#### WHAT THE EXERCISE ASKS:
From the listing below, reproduce exactly the lines starting with the one with "The height and" and going on through the one with "Expand GIMP built-in sRGB details", both ends kept. No picture is copied.

#### DATA SUPPLIED:
Content starts

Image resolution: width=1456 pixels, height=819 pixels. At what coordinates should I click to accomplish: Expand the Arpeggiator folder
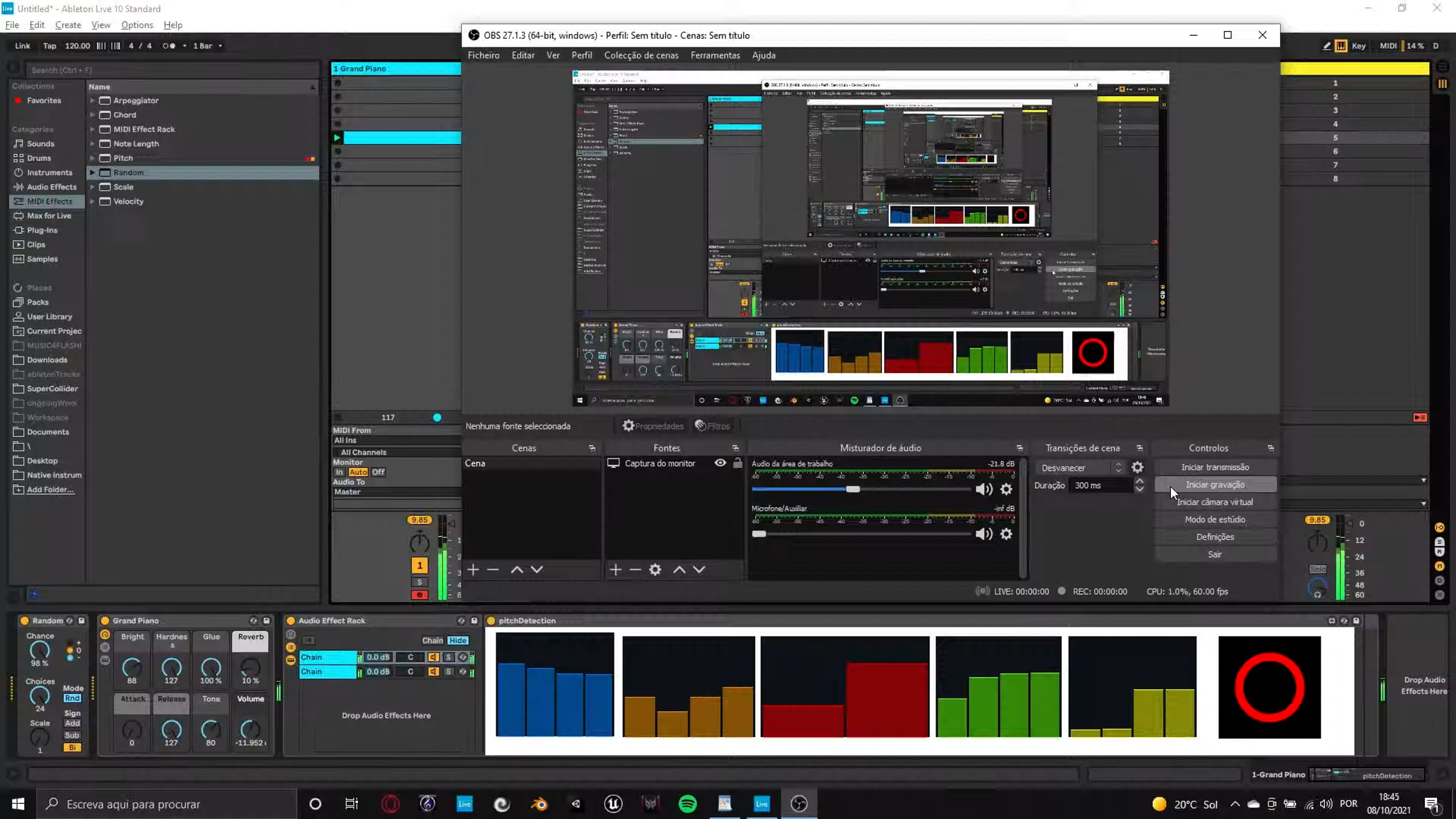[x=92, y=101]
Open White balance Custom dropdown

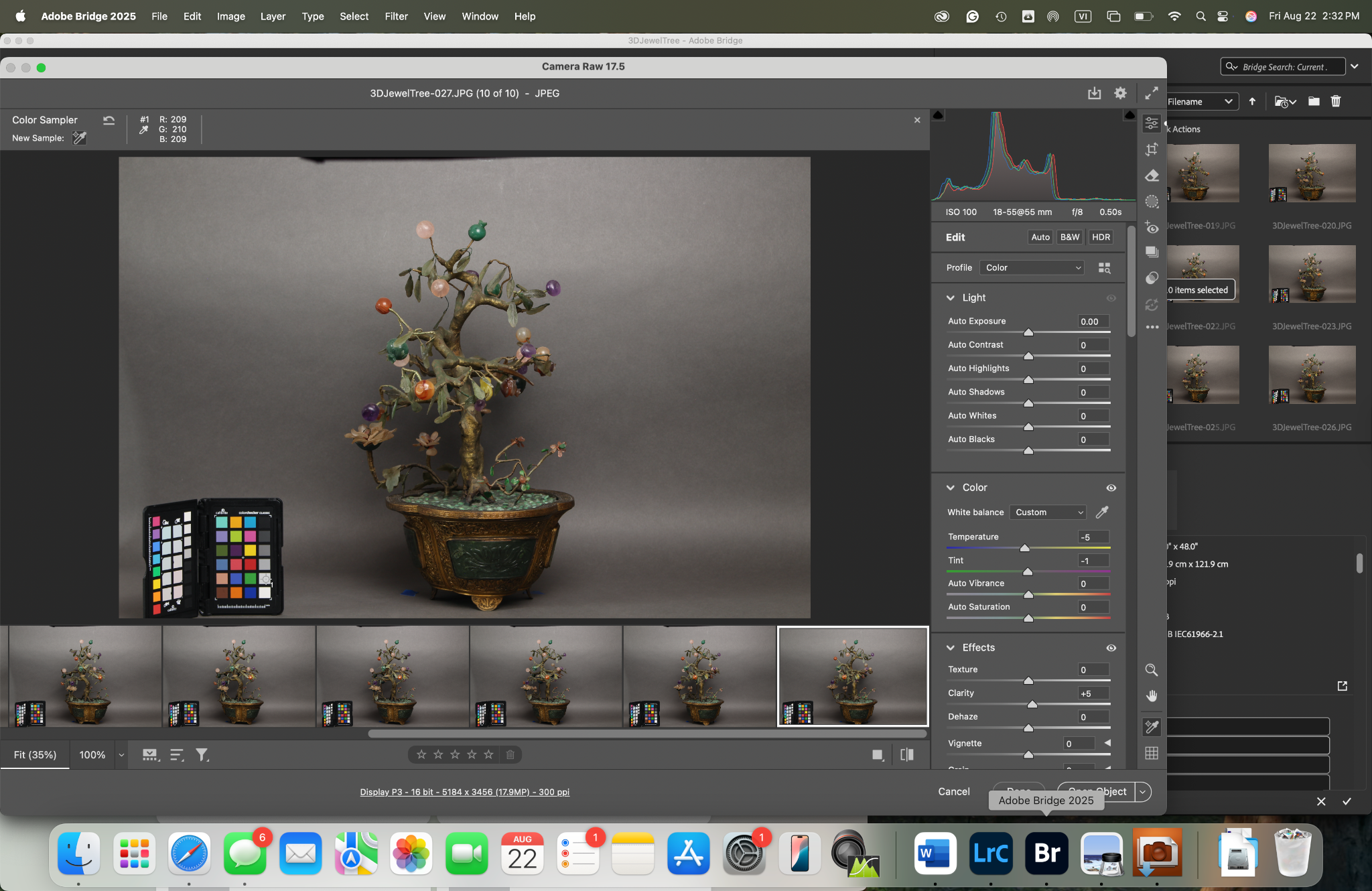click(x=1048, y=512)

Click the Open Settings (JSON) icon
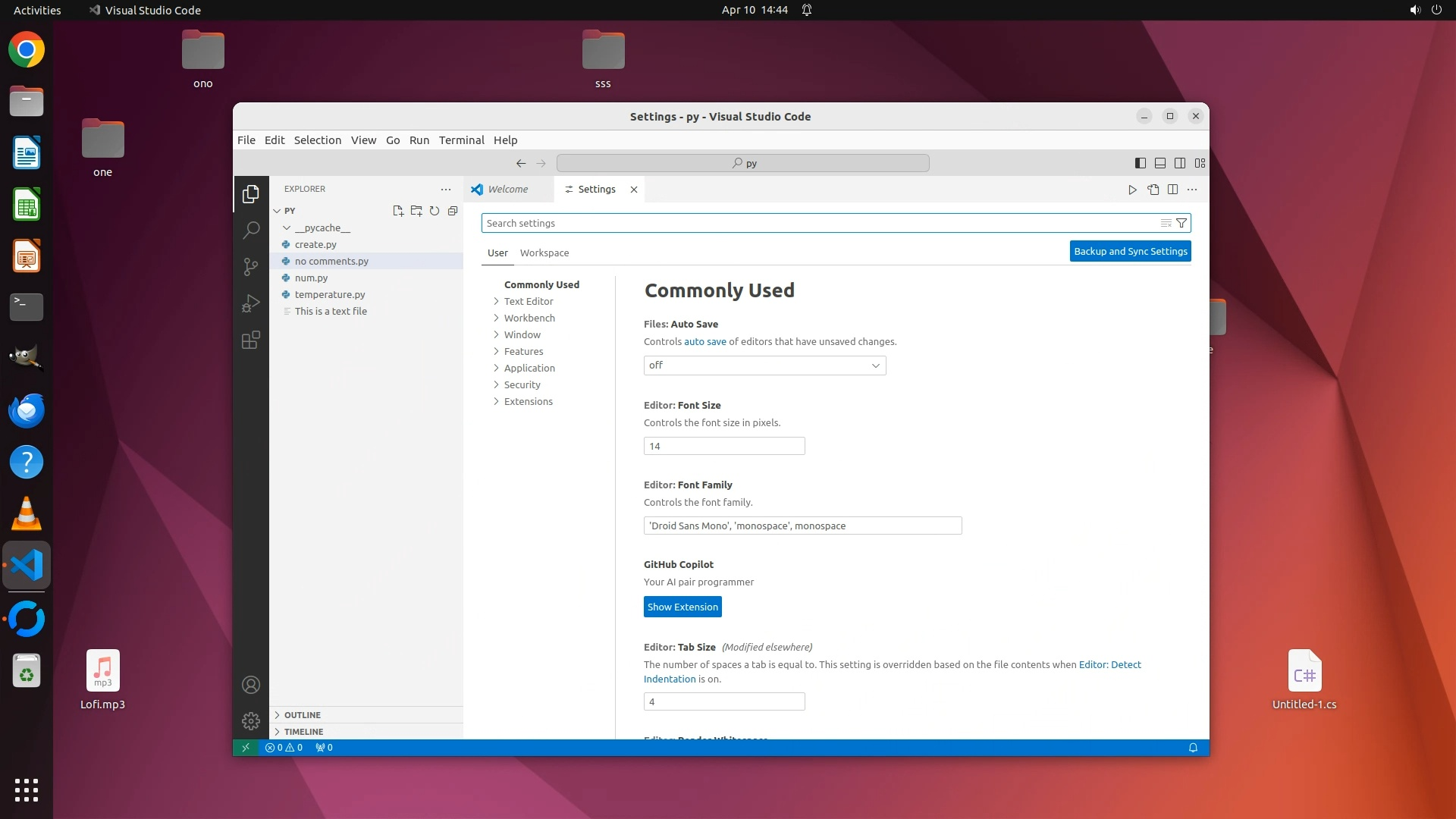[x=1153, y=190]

Content ends
Content starts

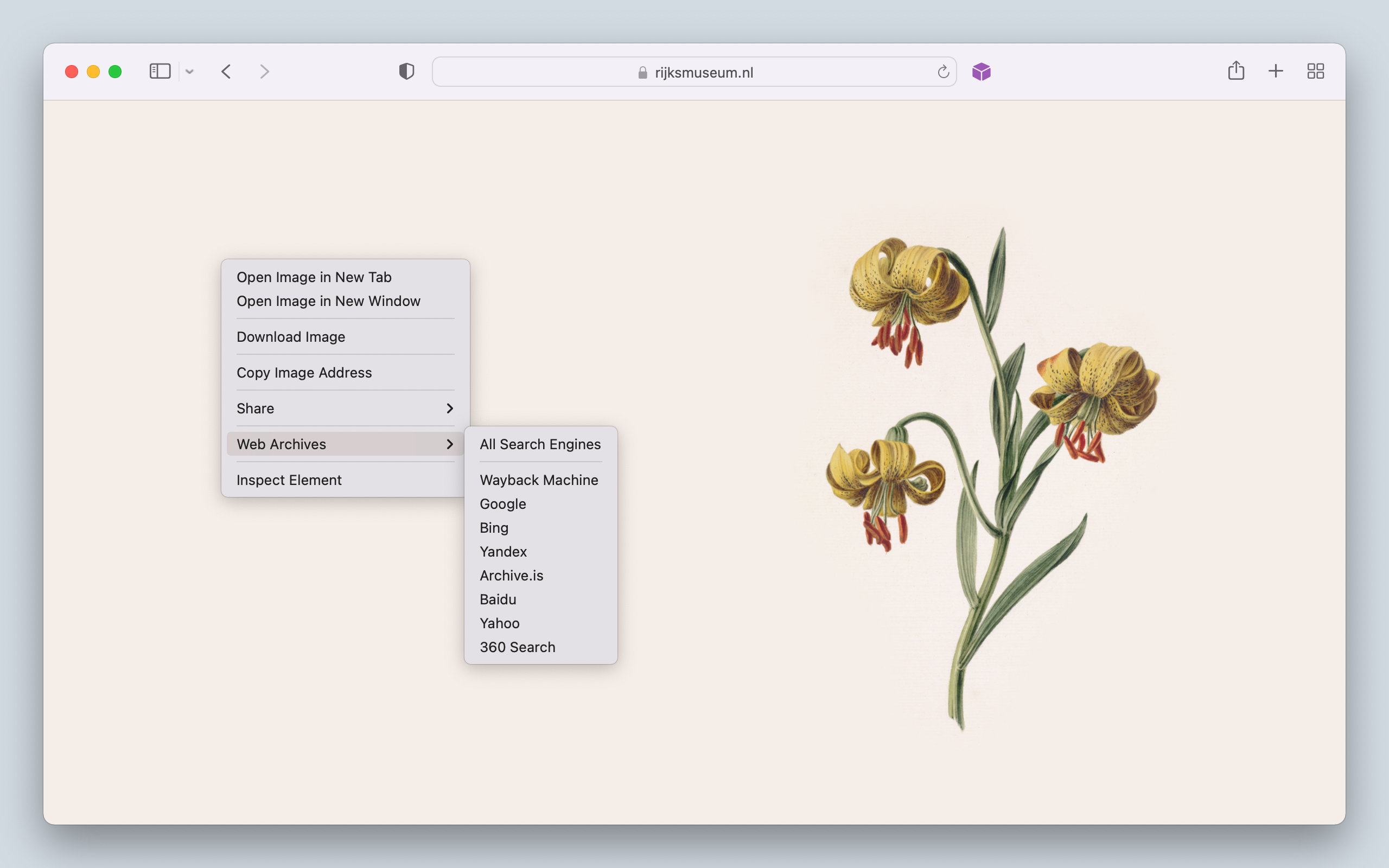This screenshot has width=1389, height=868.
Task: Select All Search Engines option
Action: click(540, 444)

Content ends
Content starts

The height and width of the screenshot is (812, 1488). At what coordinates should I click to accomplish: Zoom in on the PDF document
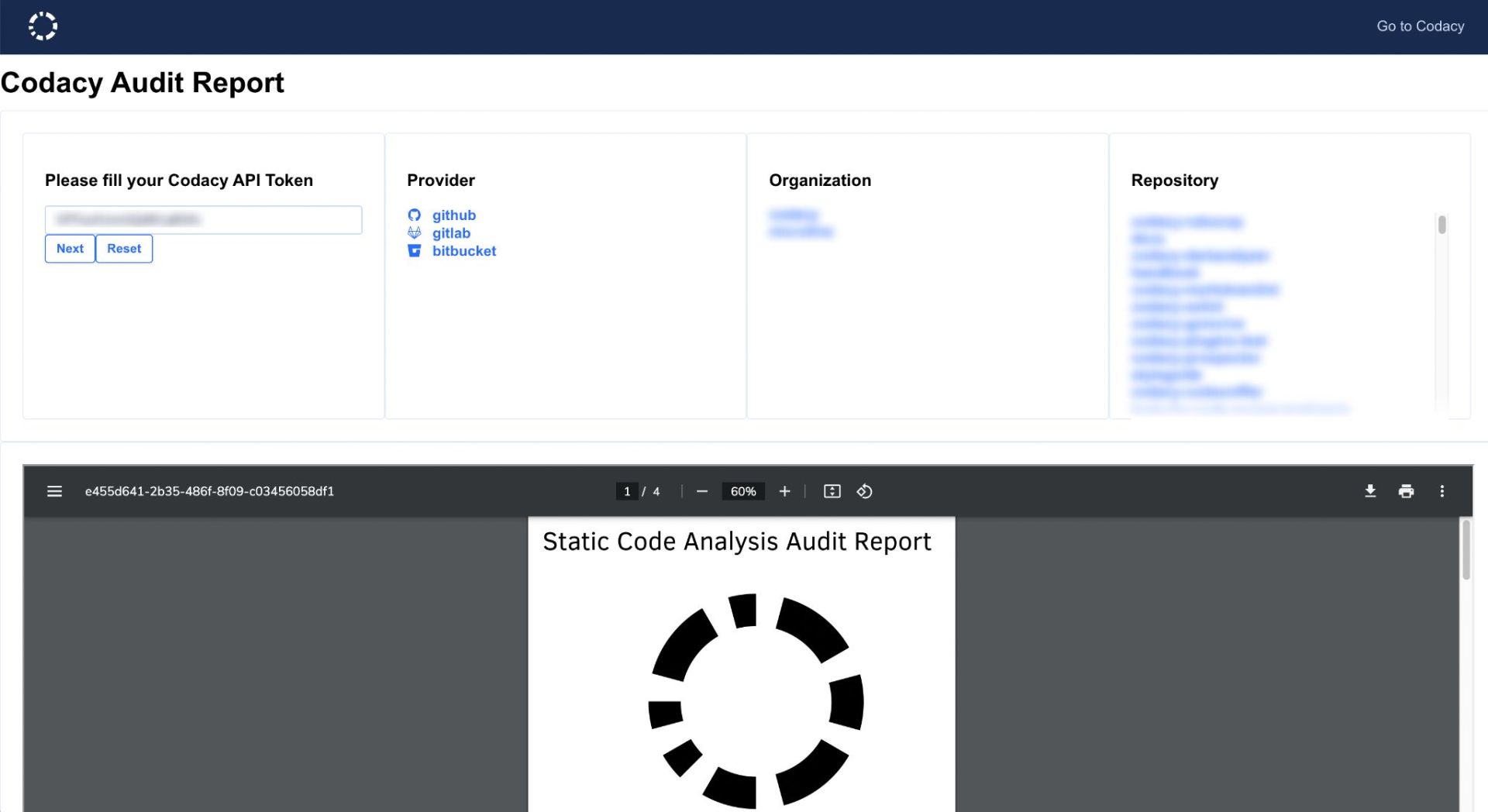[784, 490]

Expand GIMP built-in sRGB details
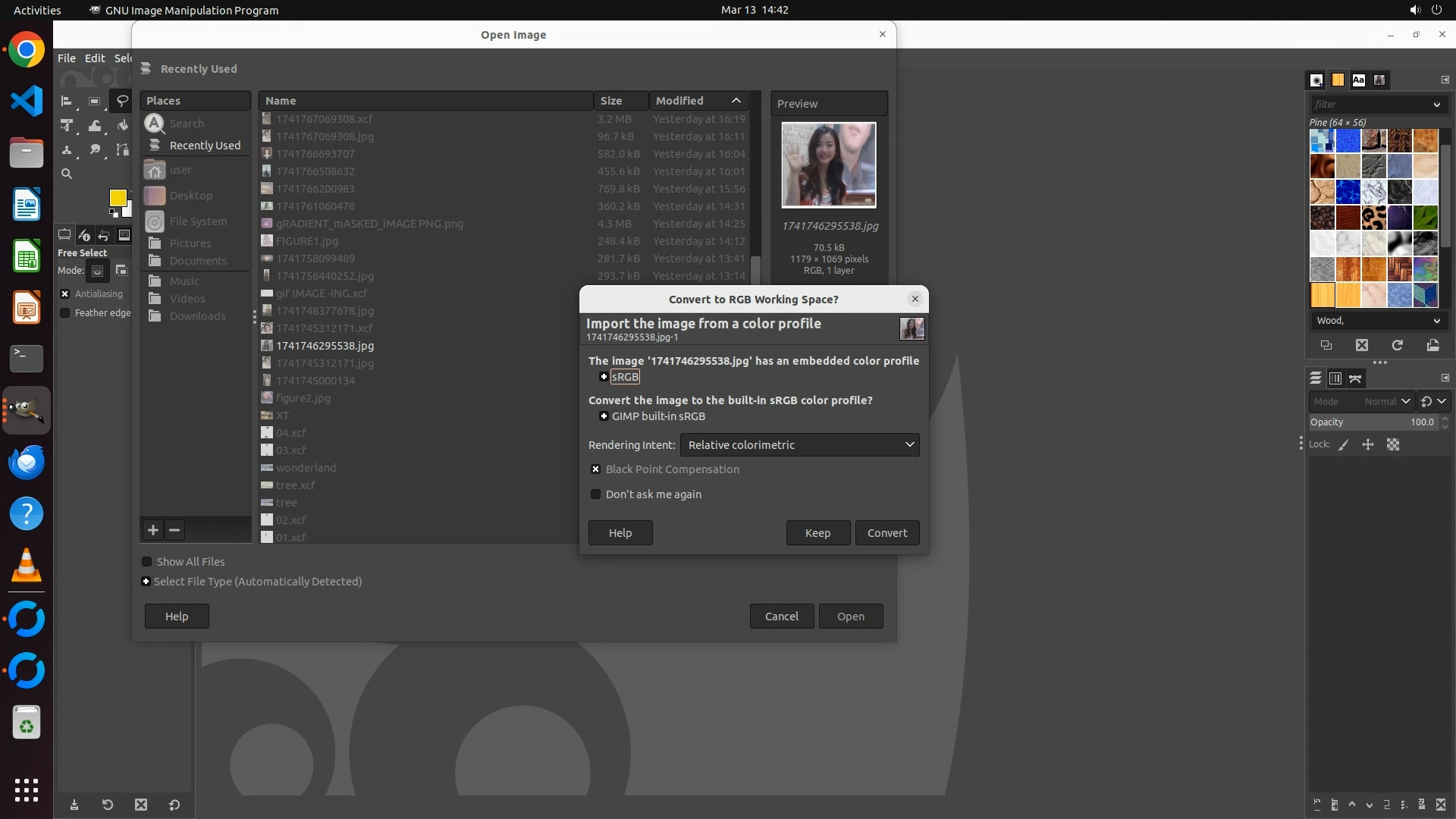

Content ends

#### RESULT:
The height and width of the screenshot is (812, 1488). At what coordinates should I click to accomplish: Zoom in on the PDF document
[784, 490]

Expand GIMP built-in sRGB details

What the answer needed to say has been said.